По прошествии многих лет поняла, что мое тогдашнее увлечение-стремление, окажись оно осуществленным, легко привело бы меня в лоно христианства. В том возрасте я была пылким максималистом, и если бы попала в религиозный кружок и увлеклась христианской темой, все могло пойти не по плану… Ну да, сейчас мне уже виден общий план этой моей жизни, и понятно, почему в ней я не должна была стать христианкой. Вот потому меня и остановили на всем романтическом скаку. Надо сказать, довольно чувствительно остановили.
Это далеко не единственный случай, когда мои порывы, как будто, пресекались кем-то в самом начале, не давая мне отклониться от основного курса, но тот случай, кажется, был первым, который я осознала. Сейчас я благодарна тем, кто направил в меня этот плевок – они знали наверняка, что я это переживу.
Зося
В начале семидесятых, учась на первых курсах института, летние каникулы я проводила в Литве вместе с родителями и нашими друзьями. Так сложилось, что все мы жили на разных хуторах, объединяясь для совместных походов и развлечений.

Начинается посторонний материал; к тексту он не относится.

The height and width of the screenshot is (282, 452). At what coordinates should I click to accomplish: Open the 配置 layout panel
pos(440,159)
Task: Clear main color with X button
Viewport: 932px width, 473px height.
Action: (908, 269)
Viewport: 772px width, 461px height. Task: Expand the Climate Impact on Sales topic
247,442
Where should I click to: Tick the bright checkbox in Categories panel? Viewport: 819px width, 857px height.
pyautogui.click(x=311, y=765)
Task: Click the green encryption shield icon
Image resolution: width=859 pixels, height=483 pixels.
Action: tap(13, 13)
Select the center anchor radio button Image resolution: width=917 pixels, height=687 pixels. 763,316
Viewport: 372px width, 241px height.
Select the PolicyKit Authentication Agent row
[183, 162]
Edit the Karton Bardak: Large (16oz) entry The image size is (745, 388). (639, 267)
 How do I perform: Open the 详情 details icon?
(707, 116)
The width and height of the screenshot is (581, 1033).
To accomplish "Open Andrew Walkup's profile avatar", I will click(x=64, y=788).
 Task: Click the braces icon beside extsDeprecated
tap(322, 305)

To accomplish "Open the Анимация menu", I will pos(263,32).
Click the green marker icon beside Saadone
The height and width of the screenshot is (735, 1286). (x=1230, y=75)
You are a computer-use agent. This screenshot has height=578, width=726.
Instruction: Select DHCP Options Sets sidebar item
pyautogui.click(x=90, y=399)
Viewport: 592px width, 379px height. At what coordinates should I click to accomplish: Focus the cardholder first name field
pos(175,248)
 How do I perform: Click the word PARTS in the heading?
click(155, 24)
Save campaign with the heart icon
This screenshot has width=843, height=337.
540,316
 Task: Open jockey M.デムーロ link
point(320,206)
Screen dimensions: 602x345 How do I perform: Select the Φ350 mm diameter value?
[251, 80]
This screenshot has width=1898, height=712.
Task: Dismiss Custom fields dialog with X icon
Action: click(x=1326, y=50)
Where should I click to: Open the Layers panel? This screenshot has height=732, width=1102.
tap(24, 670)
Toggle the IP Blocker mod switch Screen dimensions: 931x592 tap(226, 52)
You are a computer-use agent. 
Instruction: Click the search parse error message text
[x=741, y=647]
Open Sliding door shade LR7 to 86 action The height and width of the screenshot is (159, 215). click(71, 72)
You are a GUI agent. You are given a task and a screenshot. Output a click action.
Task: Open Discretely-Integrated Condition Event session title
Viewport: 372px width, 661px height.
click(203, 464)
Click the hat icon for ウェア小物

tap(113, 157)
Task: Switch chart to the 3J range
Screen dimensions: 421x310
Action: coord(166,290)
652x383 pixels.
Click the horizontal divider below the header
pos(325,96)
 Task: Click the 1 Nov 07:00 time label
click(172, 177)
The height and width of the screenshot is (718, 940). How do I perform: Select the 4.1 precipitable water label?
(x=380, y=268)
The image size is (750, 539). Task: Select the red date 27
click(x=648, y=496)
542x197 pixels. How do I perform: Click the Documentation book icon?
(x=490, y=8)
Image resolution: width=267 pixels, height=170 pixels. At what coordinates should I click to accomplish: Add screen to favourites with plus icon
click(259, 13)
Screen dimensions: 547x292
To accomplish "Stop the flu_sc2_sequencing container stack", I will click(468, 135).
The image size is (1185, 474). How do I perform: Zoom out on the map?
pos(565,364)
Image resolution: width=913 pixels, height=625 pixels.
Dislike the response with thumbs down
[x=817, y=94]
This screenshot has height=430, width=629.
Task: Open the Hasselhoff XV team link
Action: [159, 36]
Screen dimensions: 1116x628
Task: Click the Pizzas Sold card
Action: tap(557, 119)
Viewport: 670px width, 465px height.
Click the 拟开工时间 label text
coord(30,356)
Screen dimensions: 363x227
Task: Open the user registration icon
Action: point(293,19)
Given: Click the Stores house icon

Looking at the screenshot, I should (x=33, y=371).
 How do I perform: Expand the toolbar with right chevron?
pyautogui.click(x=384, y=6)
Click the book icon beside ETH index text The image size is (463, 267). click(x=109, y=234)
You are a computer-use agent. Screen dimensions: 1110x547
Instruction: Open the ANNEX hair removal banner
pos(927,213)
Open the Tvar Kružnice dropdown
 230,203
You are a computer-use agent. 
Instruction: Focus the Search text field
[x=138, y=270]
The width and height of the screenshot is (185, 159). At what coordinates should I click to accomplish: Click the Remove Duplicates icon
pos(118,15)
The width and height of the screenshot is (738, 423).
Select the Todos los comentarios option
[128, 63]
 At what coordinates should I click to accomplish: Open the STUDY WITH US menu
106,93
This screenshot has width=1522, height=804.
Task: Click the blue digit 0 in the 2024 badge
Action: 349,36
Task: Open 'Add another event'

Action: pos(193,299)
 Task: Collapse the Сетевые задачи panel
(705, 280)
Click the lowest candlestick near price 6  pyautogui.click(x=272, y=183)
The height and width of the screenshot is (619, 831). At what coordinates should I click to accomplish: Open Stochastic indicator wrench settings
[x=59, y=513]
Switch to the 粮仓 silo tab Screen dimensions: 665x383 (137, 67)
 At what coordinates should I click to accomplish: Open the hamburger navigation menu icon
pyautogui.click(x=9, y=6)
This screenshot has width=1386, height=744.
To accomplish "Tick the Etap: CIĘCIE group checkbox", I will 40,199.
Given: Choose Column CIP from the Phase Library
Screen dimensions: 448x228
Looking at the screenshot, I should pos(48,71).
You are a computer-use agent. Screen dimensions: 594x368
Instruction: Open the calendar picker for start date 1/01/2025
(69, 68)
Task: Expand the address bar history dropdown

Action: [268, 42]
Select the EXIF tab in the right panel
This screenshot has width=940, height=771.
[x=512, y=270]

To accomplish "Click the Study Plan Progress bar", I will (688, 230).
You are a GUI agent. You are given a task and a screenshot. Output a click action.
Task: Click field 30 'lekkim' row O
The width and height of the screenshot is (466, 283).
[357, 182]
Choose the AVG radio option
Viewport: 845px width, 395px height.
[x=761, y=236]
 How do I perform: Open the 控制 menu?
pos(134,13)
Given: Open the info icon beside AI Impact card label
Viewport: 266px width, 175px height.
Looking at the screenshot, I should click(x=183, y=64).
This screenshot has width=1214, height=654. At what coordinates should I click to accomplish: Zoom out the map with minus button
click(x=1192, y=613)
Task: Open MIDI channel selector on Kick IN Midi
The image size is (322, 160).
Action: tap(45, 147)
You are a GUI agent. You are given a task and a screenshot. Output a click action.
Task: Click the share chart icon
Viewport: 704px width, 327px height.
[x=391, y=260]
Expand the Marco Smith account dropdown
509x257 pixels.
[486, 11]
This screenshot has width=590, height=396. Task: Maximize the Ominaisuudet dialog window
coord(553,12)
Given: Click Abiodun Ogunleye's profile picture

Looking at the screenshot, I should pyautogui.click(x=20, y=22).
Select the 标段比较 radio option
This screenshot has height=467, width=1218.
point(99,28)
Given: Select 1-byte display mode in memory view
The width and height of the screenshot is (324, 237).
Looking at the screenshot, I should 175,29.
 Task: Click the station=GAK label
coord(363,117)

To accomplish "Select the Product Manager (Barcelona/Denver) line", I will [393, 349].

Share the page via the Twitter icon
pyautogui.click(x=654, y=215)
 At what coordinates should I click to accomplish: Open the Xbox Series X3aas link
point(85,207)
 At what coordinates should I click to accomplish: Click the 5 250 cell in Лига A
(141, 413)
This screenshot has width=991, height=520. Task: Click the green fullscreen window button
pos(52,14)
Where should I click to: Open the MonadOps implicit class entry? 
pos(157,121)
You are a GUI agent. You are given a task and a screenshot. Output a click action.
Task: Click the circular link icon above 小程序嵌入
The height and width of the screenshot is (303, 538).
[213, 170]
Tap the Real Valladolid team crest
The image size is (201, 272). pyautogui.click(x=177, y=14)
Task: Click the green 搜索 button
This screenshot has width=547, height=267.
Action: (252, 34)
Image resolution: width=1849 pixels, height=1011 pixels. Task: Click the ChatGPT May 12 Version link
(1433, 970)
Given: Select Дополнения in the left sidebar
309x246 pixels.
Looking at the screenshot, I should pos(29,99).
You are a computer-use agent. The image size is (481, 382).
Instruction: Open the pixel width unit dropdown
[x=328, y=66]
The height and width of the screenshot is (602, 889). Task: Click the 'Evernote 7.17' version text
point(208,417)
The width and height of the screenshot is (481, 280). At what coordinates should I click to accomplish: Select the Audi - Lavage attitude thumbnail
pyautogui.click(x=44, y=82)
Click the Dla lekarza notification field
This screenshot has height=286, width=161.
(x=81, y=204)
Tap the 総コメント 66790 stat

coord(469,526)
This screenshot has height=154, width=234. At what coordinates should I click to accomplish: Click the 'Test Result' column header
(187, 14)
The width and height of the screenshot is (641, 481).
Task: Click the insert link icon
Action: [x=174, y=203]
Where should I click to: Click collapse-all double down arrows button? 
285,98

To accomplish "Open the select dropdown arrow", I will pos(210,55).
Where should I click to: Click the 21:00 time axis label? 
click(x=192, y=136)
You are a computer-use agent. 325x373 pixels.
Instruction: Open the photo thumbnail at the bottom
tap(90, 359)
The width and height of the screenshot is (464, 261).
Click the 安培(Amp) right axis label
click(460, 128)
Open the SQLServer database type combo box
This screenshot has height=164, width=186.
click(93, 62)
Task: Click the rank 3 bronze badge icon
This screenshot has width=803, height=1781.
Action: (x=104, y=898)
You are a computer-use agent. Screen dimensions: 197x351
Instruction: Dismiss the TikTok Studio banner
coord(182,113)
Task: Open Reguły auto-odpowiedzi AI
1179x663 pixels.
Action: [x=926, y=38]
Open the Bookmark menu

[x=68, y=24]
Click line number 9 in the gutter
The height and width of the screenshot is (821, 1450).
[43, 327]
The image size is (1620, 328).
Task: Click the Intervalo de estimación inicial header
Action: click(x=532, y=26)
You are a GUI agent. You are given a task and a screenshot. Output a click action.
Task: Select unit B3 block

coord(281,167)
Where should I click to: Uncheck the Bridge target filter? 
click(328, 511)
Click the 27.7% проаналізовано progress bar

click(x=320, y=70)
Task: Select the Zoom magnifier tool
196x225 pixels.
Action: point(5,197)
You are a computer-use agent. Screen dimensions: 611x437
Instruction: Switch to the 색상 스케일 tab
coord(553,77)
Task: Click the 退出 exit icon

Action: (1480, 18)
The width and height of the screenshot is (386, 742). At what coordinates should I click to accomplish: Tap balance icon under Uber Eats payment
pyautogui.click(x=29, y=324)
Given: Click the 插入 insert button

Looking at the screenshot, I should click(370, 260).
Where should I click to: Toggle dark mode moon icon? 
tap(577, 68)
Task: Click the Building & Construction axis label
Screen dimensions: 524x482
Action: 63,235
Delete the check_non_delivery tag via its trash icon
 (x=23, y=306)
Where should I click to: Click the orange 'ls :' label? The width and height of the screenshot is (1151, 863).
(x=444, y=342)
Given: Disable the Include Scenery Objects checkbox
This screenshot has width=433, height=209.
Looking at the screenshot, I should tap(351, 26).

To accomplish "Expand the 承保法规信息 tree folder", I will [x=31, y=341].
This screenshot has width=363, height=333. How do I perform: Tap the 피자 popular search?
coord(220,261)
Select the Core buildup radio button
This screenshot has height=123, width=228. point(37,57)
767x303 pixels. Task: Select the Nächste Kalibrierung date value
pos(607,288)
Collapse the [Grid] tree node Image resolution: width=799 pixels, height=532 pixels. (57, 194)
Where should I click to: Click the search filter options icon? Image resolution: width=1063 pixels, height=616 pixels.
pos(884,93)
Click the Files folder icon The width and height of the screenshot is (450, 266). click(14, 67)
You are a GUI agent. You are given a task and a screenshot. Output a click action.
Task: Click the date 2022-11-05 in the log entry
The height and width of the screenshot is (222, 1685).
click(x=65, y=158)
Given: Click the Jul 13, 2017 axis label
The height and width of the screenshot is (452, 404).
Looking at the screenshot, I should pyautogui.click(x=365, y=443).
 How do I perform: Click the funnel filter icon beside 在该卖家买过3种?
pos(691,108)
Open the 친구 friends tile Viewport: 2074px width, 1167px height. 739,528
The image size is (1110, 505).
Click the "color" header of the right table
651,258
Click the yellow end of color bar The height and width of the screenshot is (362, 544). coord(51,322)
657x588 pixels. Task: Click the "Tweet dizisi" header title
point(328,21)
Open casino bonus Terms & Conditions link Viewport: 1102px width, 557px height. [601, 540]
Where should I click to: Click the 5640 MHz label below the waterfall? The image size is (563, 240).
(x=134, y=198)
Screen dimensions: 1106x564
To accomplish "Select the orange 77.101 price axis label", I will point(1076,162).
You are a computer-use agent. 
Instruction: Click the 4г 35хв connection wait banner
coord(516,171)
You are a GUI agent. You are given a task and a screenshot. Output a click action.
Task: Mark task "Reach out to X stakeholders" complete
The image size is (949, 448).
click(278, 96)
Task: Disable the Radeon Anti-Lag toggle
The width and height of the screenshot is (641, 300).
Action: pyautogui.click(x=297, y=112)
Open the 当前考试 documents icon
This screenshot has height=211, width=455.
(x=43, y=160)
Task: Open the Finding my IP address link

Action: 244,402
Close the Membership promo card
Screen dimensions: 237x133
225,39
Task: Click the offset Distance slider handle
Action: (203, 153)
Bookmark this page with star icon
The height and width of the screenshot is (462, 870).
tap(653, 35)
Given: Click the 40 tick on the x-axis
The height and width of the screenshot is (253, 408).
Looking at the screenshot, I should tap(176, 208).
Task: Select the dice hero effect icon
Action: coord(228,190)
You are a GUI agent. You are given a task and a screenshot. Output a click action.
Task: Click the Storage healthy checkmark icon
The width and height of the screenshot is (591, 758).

Я поселилась у бабы Зоси – одинокой пожилой крестьянки, в ее маленьком деревянном домике с земляным полом и беленой печкой. Электричества не было, так что вечером зажигали керосиновую лампу и рано ложились спать. Моя кровать помещалась за грубо сколоченной из досок перегородкой, а кроме кровати, кажется, там ничего и не было. В какое-то лето я вообще перебралась спать на сеновал под крышу, и спалось там сладко…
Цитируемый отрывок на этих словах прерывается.